What is being asked =>
The task calls for the line containing "The height and" and all later lines, through the end of the entries below, to be set down exactly and without pictures.

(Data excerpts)
________________
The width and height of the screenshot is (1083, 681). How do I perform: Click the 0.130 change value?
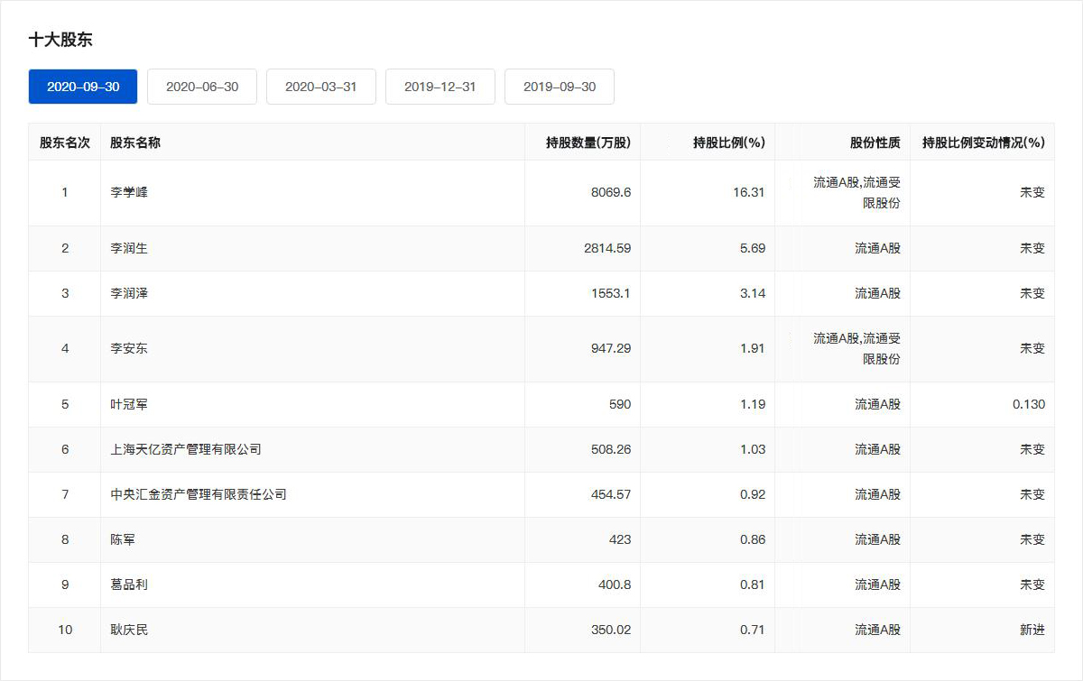point(1028,404)
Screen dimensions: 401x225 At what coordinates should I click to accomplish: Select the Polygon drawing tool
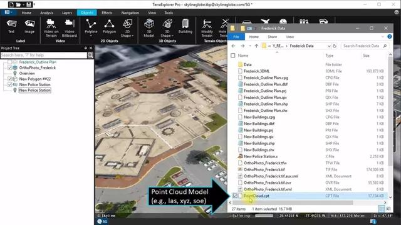pyautogui.click(x=109, y=26)
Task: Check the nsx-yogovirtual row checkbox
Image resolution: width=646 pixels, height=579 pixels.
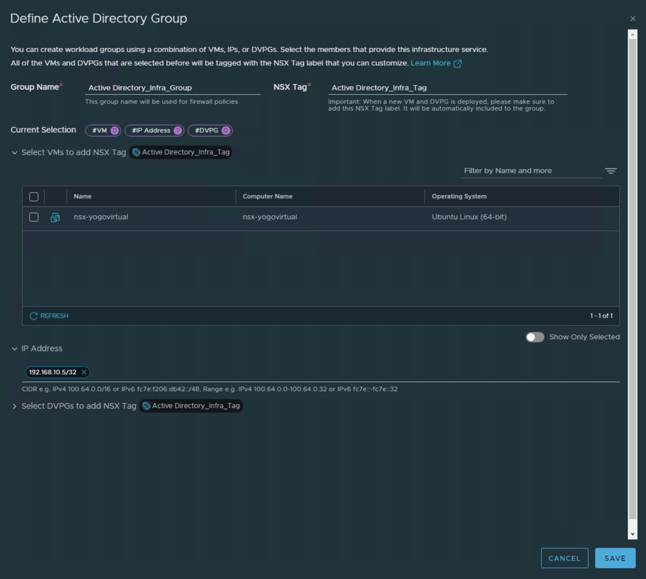Action: tap(34, 217)
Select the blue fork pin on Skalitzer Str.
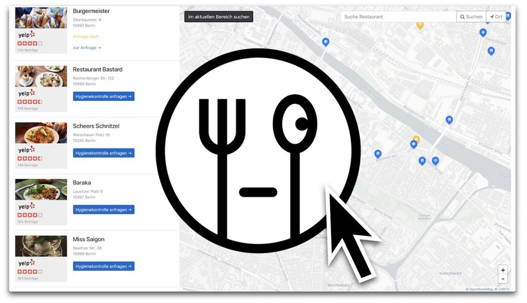 point(378,154)
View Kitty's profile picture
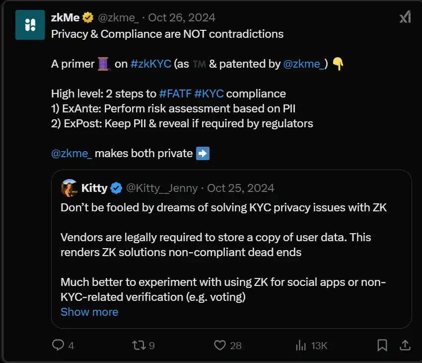 coord(69,188)
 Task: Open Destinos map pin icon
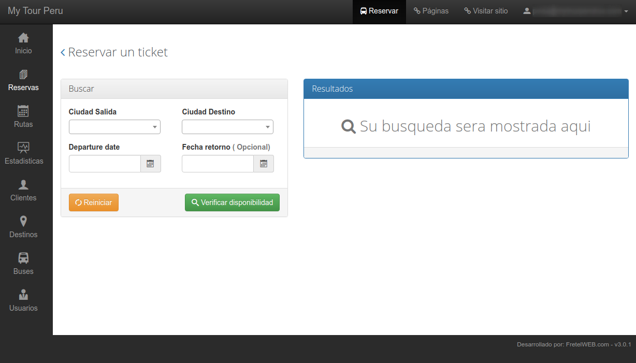(x=23, y=222)
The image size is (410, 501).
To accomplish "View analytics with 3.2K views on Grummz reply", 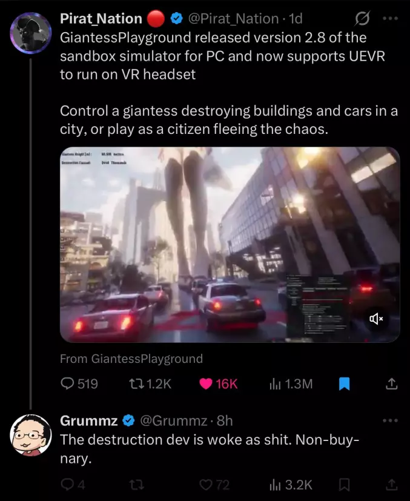I will coord(291,485).
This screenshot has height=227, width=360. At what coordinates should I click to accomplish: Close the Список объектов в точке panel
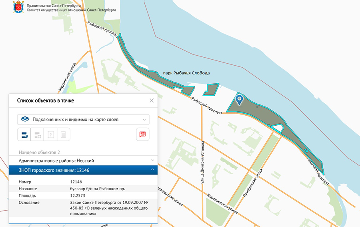coord(152,100)
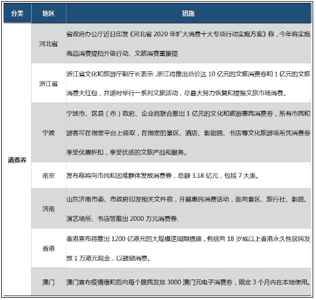Select the 济南 region cell
Screen dimensions: 316x300
pyautogui.click(x=49, y=209)
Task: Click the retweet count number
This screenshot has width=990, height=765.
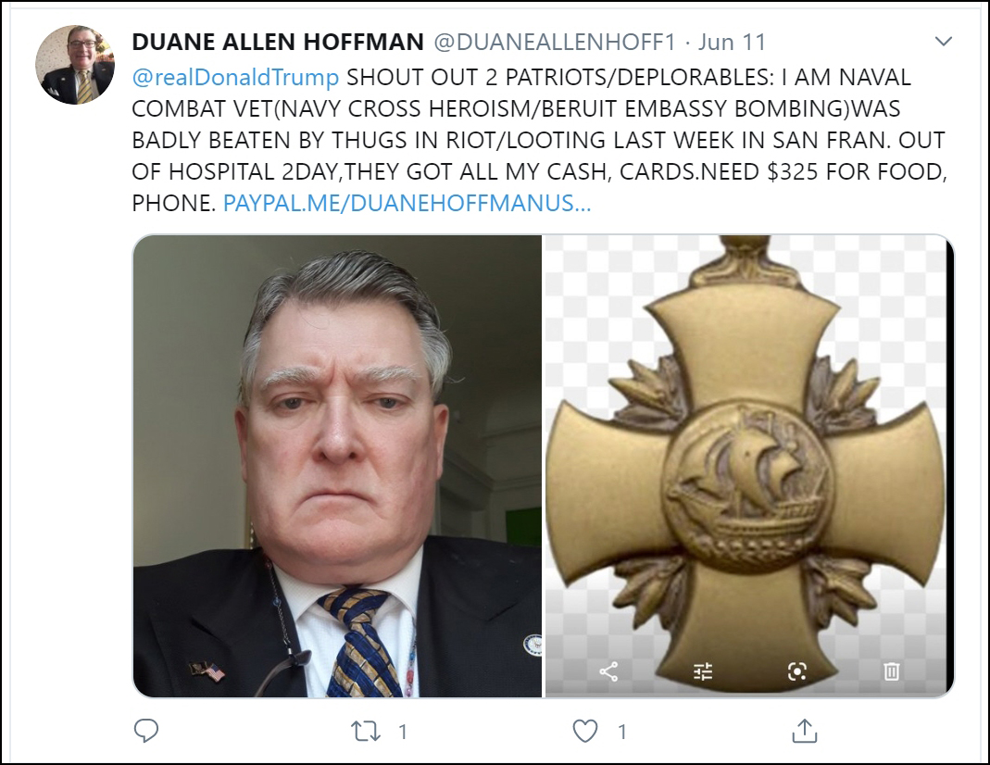Action: pyautogui.click(x=403, y=732)
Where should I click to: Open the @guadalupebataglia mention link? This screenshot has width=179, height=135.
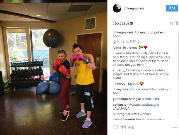144,105
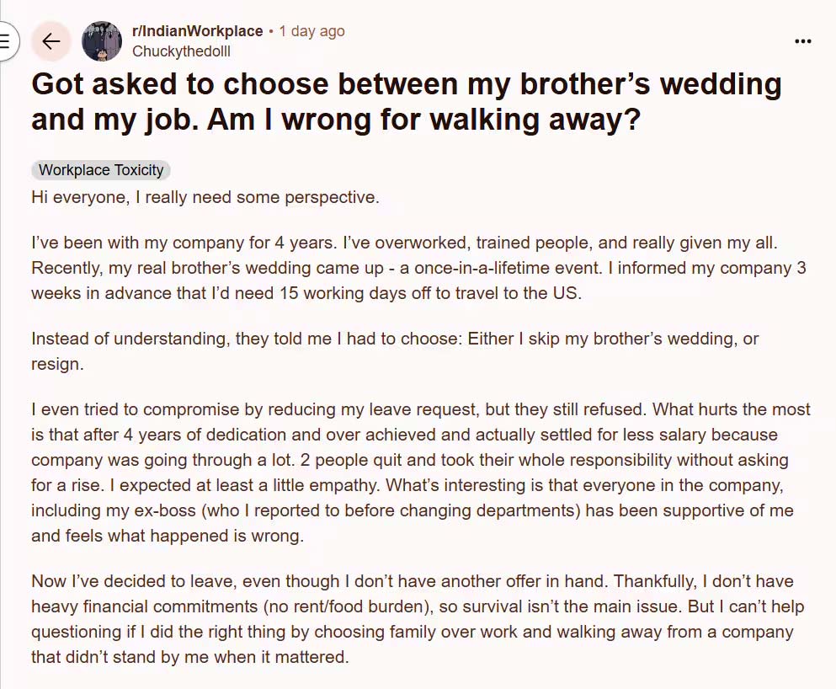Click the line starting "including my ex-boss"
The image size is (836, 689).
tap(413, 511)
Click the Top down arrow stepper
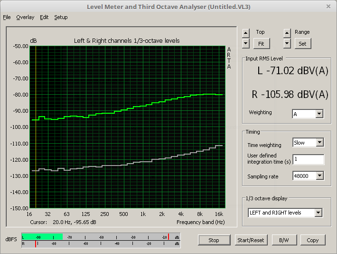The image size is (337, 254). click(x=245, y=43)
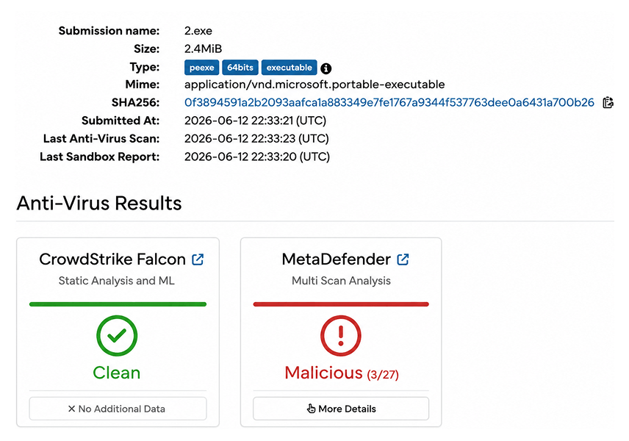This screenshot has width=629, height=441.
Task: Select the 64bits type tag
Action: [240, 68]
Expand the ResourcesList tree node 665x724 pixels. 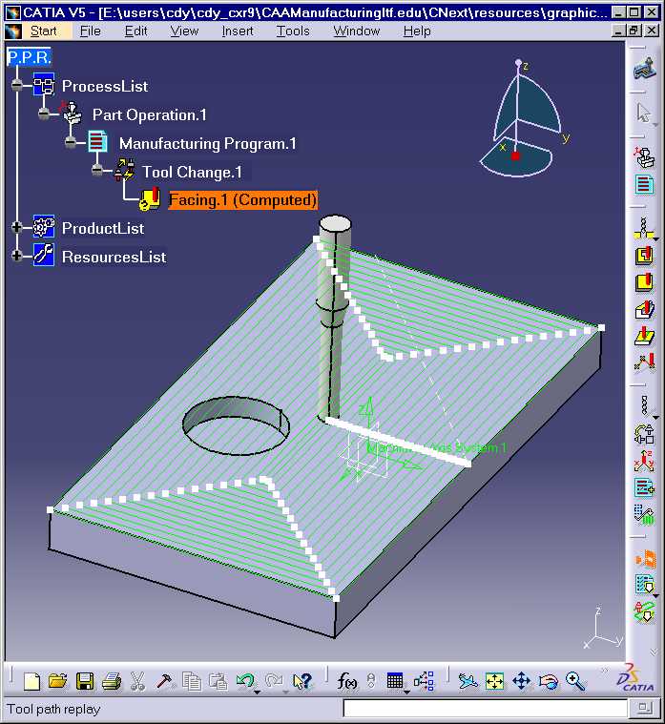point(17,256)
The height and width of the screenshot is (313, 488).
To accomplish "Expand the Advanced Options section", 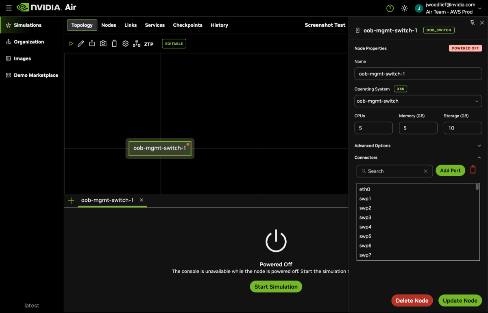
________________
Solution below =>
The height and width of the screenshot is (313, 488).
To accomplish "Expand the Advanced Options section", 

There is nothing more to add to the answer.